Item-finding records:
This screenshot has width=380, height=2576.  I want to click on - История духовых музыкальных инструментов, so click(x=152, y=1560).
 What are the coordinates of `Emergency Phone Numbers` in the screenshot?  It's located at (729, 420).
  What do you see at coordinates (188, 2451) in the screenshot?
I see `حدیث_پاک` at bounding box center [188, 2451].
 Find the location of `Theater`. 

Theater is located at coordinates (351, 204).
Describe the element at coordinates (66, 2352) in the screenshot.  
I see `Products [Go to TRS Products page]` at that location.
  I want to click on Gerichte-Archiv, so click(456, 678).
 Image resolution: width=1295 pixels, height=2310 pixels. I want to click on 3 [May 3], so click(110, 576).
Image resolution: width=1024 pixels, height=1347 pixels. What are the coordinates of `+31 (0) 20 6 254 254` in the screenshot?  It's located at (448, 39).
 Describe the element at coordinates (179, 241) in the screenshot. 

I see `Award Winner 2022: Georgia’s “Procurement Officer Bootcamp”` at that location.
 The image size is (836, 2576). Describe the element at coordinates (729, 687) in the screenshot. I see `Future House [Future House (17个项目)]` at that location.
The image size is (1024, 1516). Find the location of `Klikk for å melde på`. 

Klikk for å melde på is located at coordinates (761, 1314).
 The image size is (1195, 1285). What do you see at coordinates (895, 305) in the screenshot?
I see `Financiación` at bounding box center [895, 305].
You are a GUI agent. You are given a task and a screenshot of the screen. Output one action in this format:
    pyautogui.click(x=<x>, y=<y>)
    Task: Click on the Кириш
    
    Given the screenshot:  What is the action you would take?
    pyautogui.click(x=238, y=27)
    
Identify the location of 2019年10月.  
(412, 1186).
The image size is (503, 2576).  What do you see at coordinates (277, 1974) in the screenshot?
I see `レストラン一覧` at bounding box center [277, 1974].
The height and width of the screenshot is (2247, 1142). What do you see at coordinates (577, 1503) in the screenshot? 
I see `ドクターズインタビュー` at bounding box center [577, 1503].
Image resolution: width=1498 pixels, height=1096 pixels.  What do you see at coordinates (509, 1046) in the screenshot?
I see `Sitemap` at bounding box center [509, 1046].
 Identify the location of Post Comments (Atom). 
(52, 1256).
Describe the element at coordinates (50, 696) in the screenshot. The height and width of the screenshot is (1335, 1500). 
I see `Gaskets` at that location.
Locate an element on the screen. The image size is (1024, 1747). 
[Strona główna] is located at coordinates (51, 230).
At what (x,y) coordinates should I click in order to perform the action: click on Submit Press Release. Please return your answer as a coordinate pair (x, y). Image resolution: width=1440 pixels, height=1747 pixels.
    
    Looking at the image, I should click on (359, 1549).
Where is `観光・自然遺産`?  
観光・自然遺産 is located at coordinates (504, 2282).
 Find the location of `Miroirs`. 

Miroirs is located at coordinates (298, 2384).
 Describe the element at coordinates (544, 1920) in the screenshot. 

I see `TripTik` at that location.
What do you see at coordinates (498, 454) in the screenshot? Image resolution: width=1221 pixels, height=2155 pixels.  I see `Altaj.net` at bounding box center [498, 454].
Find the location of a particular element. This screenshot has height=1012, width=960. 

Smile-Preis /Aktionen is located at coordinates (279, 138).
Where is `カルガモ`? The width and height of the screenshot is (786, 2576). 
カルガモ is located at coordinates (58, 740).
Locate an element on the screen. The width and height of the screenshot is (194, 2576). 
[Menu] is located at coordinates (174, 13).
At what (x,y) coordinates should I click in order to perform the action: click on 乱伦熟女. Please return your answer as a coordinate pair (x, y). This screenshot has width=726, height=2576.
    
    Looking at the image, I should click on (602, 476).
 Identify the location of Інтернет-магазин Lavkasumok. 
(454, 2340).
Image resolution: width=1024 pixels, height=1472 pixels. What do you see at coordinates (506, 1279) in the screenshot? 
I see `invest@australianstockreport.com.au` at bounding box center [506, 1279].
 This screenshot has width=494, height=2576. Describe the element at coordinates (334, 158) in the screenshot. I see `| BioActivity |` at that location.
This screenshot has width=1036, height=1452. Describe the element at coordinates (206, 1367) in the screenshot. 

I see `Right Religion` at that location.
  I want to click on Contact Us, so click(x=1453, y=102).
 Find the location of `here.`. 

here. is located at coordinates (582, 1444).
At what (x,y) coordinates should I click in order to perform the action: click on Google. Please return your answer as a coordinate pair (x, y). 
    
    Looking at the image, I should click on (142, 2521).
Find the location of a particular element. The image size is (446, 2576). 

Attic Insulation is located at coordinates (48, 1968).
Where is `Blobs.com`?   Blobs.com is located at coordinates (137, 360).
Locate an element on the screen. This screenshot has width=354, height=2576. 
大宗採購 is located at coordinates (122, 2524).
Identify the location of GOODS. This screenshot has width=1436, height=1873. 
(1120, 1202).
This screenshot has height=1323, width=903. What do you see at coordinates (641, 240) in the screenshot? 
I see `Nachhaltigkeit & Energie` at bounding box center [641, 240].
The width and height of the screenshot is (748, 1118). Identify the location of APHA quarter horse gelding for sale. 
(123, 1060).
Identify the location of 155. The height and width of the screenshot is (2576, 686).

• Set exercise
Reproduce the rows above word for word, starting with the line containing "You are a GUI" and ending with the line containing "[Strona główna] is", both of those lines included.

• Written solution
You are a GUI agent. You are given a task and a screenshot of the screen. Output one action in this format:
    pyautogui.click(x=<x>, y=<y>)
    Task: Click on the Кириш
    
    Given the screenshot:  What is the action you would take?
    pyautogui.click(x=238, y=27)
    
Identify the location of 2019年10月.  
(412, 1186).
The image size is (503, 2576).  What do you see at coordinates (277, 1974) in the screenshot?
I see `レストラン一覧` at bounding box center [277, 1974].
The height and width of the screenshot is (2247, 1142). What do you see at coordinates (577, 1503) in the screenshot? 
I see `ドクターズインタビュー` at bounding box center [577, 1503].
Image resolution: width=1498 pixels, height=1096 pixels.  What do you see at coordinates (509, 1046) in the screenshot?
I see `Sitemap` at bounding box center [509, 1046].
 Identify the location of Post Comments (Atom). 
(52, 1256).
Describe the element at coordinates (50, 696) in the screenshot. The height and width of the screenshot is (1335, 1500). 
I see `Gaskets` at that location.
Locate an element on the screen. The image size is (1024, 1747). 
[Strona główna] is located at coordinates (51, 230).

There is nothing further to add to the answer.